Ailsa looked at him, her eyes dilating, the colour draining slowly out of her cheeks and lips. It was impossible not to grasp the significance of these two circumstances, one of which – the mysterious markings on the dead man's body – she now heard of for the first time.

"Oh, Mr. Cleek, oh!" she said faintly. "You surely can't think – A dear lovable boy like that! You can't believe that Geoffrey Clavering had anything to do with it?"

"I hope not, for, frankly, I like the boy. But one thing is certain: if he didn't kill the man, he knows who did; knows, too, that there is a woman implicated in the crime."

"A woman! Oh, Mr. Cleek, a – a woman?"

"Yes – perhaps two women!"

"Women and – and a deed of violence, a deed of horror, like that? No! Women couldn't. They would be fiends, not women. I hold too high an estimate of my sex to let you call them that! And for him, for Geoffrey Clavering, there is but one woman in all the world! Even you shan't hint it of her! No, not even you."

"Hush! I am hinting nothing. Now that I have seen Lady Katharine I would almost as soon think evil of you as of her."

There was a little summerhouse close at hand. He saw that she was faint, shocked, overcome, and gently led her to it, loathing himself that even for one moment he had brought pain within touch of her.

"Who knows better than I how false appearances may be?" he said. "Who should be less likely to take suspicious circumstances for proof?"

"Oh, but to suspect, even to suspect, Kathie – the dearest and the sweetest girl on earth."
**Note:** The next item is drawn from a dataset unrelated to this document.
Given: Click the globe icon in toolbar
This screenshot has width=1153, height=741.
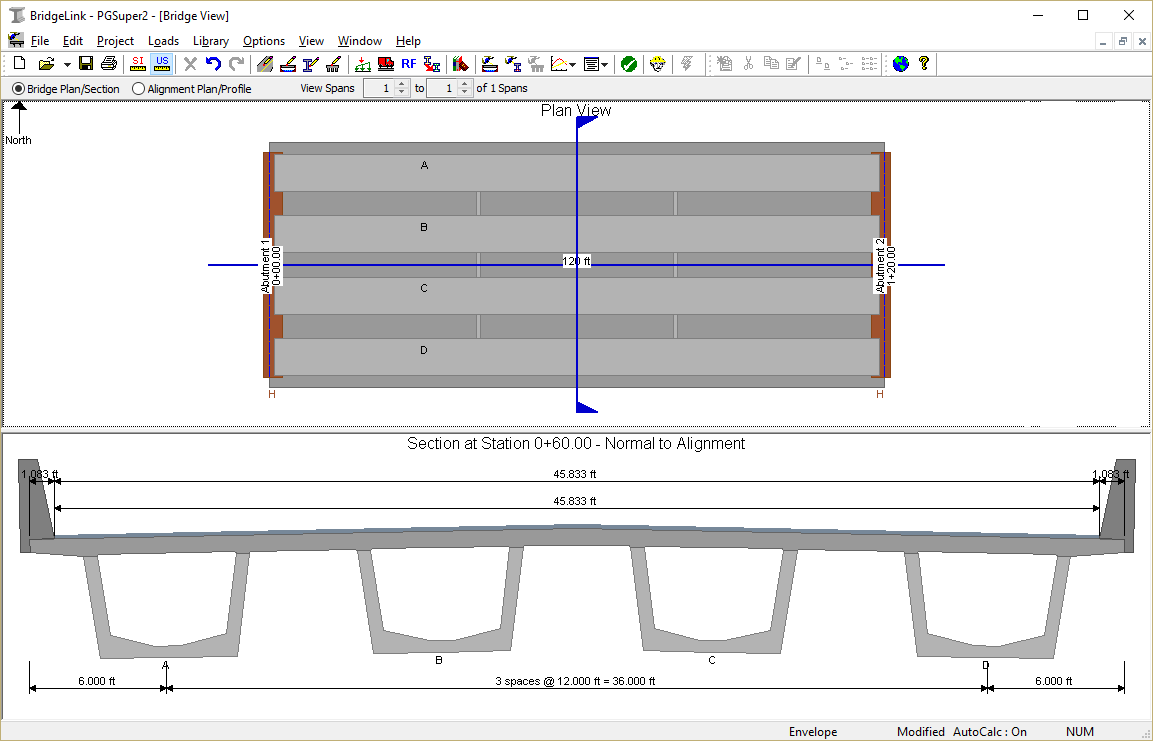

"Again I dispute that!" he threw back with repressed vehemence. "And again I declare that I am not swayed by facts, black as they may be, black as they undoubtedly are. If I believed, should I come here and openly tell you of these things? My duty is to the law. Should I not carry proofs there if I believed that they were proofs? But my faith is as a rock. Shall I prove it to you? Then look! I know that you will tell me the truth; and it is because of that, because in my heart I know it is a truth which you can and will face openly and with no cause for fear, that I have declined to hold this thing of sufficient importance to be called a clue, and as such to be handed over to the police. Miss Lorne – Ailsa – tell me, will you – have you ever seen this thing before?"

While he was speaking his hand had gone to his pocket and come forth tightly shut. Now he opened his closed fingers and let her see that there was a scrap of pink chiffon edged with rose coloured stitchery lying on his open palm. Her eyes, fixed earnestly upon his face heretofore, dropped to the gauzy fragment held out to her, and a ridge dug itself between her level brows.